Archimedes said, “Give me a lever long enough and a fulcrum on which to place it, and I shall move the world.”
This is the nature of the thought exercise you’re asking. And the answer is, yes, given a suitable conversion system (our fulcrum and lever, so to speak), you could ‘run everything in the world’, at least briefly, with the familiar 9V (PP3) battery.
Without getting hung up on the practicalities, energy is energy, power is power, and a 9V battery certainly has some.
Now, consider that a 9V battery is a pretty small (and non-renewable) packet of chemical energy compared to, say, an off-grid battery bank, a generating plant, or for that matter, the entire world’s power grid.

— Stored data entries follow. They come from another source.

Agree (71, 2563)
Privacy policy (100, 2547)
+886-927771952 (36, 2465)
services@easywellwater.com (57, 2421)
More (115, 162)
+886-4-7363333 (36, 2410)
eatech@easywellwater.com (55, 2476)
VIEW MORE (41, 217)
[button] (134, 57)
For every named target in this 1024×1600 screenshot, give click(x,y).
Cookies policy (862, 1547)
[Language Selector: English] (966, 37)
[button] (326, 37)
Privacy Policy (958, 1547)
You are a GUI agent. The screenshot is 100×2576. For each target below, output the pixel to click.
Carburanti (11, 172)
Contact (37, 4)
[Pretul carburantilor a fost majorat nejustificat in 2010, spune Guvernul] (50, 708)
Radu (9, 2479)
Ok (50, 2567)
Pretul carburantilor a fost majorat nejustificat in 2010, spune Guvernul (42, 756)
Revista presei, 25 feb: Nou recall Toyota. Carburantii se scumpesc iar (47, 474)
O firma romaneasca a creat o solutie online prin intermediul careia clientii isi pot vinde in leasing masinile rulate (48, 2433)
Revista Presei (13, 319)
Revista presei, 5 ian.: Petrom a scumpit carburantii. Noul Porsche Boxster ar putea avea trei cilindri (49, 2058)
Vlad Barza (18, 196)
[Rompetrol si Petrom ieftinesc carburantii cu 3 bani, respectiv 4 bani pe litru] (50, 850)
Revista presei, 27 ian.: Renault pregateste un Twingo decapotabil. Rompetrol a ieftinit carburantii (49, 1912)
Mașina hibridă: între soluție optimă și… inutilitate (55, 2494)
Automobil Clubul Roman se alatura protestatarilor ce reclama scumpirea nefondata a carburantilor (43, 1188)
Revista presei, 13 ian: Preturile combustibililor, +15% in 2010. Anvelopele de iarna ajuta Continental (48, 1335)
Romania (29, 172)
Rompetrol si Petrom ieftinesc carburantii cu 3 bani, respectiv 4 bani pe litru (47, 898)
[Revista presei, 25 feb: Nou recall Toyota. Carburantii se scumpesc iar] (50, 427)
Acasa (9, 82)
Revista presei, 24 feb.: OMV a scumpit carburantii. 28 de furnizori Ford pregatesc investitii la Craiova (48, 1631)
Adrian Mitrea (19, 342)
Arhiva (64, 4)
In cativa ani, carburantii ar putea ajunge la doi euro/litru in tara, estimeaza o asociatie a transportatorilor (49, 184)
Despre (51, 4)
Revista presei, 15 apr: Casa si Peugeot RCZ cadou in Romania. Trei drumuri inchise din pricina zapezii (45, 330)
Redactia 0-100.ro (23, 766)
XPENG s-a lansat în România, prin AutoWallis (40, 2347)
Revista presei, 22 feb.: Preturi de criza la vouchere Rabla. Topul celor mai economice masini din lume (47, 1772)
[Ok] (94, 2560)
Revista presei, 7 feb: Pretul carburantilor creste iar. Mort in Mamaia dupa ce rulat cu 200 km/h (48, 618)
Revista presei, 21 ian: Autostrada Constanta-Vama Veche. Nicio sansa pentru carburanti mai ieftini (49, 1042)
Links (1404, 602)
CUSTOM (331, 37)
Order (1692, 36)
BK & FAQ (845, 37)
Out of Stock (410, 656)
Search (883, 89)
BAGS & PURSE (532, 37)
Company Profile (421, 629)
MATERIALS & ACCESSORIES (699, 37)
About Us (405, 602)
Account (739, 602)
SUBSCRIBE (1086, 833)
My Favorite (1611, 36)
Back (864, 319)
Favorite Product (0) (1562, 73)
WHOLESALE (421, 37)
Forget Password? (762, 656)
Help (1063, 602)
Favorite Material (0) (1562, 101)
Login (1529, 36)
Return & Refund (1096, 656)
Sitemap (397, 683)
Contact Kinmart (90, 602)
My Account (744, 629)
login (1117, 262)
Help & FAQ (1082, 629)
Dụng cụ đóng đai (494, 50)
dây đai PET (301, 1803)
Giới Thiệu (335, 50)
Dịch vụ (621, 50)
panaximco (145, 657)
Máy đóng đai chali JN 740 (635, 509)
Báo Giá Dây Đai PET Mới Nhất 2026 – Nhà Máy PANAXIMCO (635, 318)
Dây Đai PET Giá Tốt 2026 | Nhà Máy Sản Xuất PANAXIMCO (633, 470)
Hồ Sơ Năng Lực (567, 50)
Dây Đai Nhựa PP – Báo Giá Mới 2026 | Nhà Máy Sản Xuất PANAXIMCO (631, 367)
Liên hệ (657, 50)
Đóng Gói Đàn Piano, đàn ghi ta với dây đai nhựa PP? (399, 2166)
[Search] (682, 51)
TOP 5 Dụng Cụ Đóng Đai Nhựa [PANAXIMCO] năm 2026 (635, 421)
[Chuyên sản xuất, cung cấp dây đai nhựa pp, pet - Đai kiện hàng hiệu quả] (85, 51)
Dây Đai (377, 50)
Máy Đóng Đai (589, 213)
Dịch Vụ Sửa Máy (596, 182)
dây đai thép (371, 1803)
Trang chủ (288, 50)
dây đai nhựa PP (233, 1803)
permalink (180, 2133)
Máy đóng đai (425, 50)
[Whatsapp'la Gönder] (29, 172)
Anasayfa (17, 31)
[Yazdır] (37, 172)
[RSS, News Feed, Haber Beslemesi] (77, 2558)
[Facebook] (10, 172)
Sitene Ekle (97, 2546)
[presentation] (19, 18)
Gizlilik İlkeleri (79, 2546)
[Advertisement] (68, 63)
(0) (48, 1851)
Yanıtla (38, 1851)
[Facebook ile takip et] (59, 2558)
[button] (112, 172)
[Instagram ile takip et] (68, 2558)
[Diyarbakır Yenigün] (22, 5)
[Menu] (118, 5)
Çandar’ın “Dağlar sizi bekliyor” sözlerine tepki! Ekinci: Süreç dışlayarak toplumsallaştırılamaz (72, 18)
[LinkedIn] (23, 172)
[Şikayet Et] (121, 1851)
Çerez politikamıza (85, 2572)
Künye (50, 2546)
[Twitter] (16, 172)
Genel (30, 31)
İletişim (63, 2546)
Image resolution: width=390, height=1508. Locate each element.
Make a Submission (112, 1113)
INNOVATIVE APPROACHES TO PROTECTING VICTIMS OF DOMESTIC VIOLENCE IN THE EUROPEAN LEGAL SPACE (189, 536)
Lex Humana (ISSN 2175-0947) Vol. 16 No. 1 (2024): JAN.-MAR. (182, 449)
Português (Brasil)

How small? A typical alkaline 9V battery is good for about 400mAh, or about 3.6 Wh (0.4Ah * 9V) of electrochemical energy from that little guy.
Compare that to the total global energy production, which in 2021 was about 28,000 TWh (link). This works out to about 3.2 TW of power being used worldwide at any given moment (28,000 TWh/365d/24h.)
In round figures then, it would take about one trillion 3.6 Wh 9V batteries per hour to supply the global energy demand. Or, one 9V battery could supply one trillionth of that demand. Or it could supply it for one trillionth of an hour, that is, 3.6ns (as noted by @Neinstein).
You could do similar analyses for, say, a whole household or a even single appliance, and come away similarly disappointed with the 9V battery’s ability to power anything but the smallest of devices.
And that’s okay. The 9V battery isn’t designed for bigger stuff. Internally, 9V batteries are actually a stack of six tiny 1.5V cells connected in series. The internal resistance of that stack is pretty large, severely limiting the current that the battery can deliver.
Rather than powering your house, or the world, the 9V battery’s mission is to power small electronics like ‘transistor’ radios: that is, devices with a small current drain but in need of a higher voltage to operate. And for that it’s pretty darn good, if pricey.
The 9V battery: great for your smoke detector, not so much your toaster oven making the smoke.
You might do slightly better if you Mr. Fusion’d the battery, converting its entire 45g mass to energy. Then to ‘power the world’ you’d need to torch just three per hour: using e=mc^2, each battery yields 4.05 x10^15 joules (4.05 petta J, PJ) or 1.125 TWh.
(1 J = 1 watt-second; 1 watt-hour is 3600 watt-second or 3600 J.)
Fun fact: the largest US nuclear test, Castle Bravo (15 Mt), released about 62 PJ of energy, or roughly sixteen 9V batteries’ worth of mass into energy. Castle Bravo's energy output would power today’s world for about 3 hours. I suppose you'd have to upgrade to Tsar Bomba (50 Mt, 209 PJ) to get longer play time.
Realistically though, both science and economics limit the 9V battery use cases. A 9V battery is heinously expensive per unit of energy delivered, very resource-intensive to make, non-rechargeable in its common form, and limited in both energy content and power output.
Sadly, as things stand today most alkalines end up in landfills. Only about 4% are recycled at present, although there are efforts underway to improve this (link).
Li-ion and related chemistries come closer to meeting the need for scalable energy storage, which is why they're the go-to choice right now. But even these have problems when viewed as a life-cycle. Li-ion recycling is only now being looked at seriously (link).
So what else can a 9V battery do? How about rewiring your brain? Yes, it’s a thing. (Disclaimer: you can hurt yourself doing this. Not recommended as a DIY.)